Y por último: una cosa es la viabilidad técnica y otra la aceptación social. No todas las innovaciones se aceptan de inmediato. El cambio a nuevos materiales, logística de obras o conceptos de utilización requiere tiempo, comunicación y voluntad de compromiso. Si sólo nos centramos en la ingeniería, rápidamente perdemos de vista a las personas. La carretera resiliente es un proyecto social, político y cultural, y no una cuestión puramente técnica.

A pesar de todos los retos: La búsqueda de soluciones holísticas merece la pena. Requiere un pensamiento interdisciplinar, nuevas asociaciones y el valor de asumir riesgos.

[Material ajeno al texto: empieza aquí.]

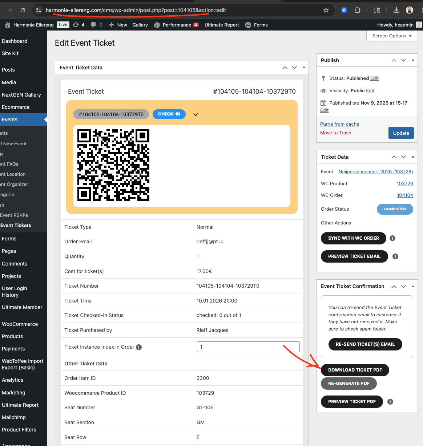
Task: Move Event Ticket Data panel down
Action: tap(294, 68)
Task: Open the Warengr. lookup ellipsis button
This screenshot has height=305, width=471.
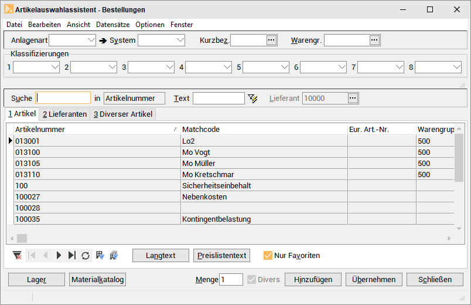Action: pos(374,40)
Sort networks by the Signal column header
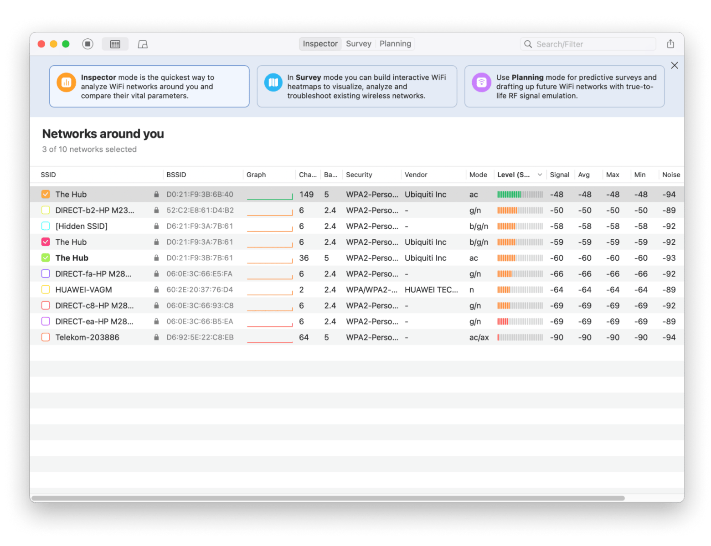Image resolution: width=711 pixels, height=546 pixels. pyautogui.click(x=559, y=175)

La ciudad del futuro será resistente, o tendrá dificultades. El asfalto seguirá siendo un campo central de debate, innovación y diseño. Quienes se lo replanteen podrán reinventar la ciudad.

Conclusión: ¿El asfalto como pionero de las ciudades resilientes?

La cuestión de hasta qué punto es resistente el asfalto nos lleva al centro del debate sobre la sostenibilidad de nuestras ciudades. Una cosa está clara: el firme clásico de las carreteras se enfrenta a un cambio de paradigma. Tiene que funcionar mejor que nunca, desde el punto de vista técnico, ecológico y social. Las innovaciones están ahí: desde mezclas adaptadas al clima y asfalto reciclado hasta carreteras esponjosas y sistemas digitales de mantenimiento. Pero el camino hacia la práctica generalizada es pedregoso, lleno de objetivos contradictorios y preguntas sin respuesta.

Los paisajes urbanos resilientes son la palanca subestimada para transformar la calidad de vida urbana. Combinan movilidad, protección del clima, participación social y eficiencia económica en un espacio muy reducido. Quienes los desarrollan con constancia pueden hacer que las ciudades sean más resilientes, habitables y sostenibles. Pero esto requiere valentía, inversión y una nueva cultura de cooperación: entre la administración, la planificación, la industria de la construcción y la sociedad civil.

El asfalto del futuro no es un producto estático, sino un sistema de aprendizaje. Pasará a formar parte de una red de infraestructuras verdes y grises, control digital e innovación social. Quienes lo entiendan como tal podrán moldear activamente el cambio, en lugar de correr detrás de él. La ciudad resiliente empieza literalmente bajo nuestros pies. De nosotros depende hacer realidad su potencial.

Garten und Landschaft acompaña este proceso con su experiencia crítica, sus conocimientos prácticos y su firme creencia en el poder creativo de la planificación urbana. Porque la calle no es sólo una zona de tránsito, sino una llave para el futuro. La cuestión no es si el asfalto puede ser resistente, sino cómo conseguirlo.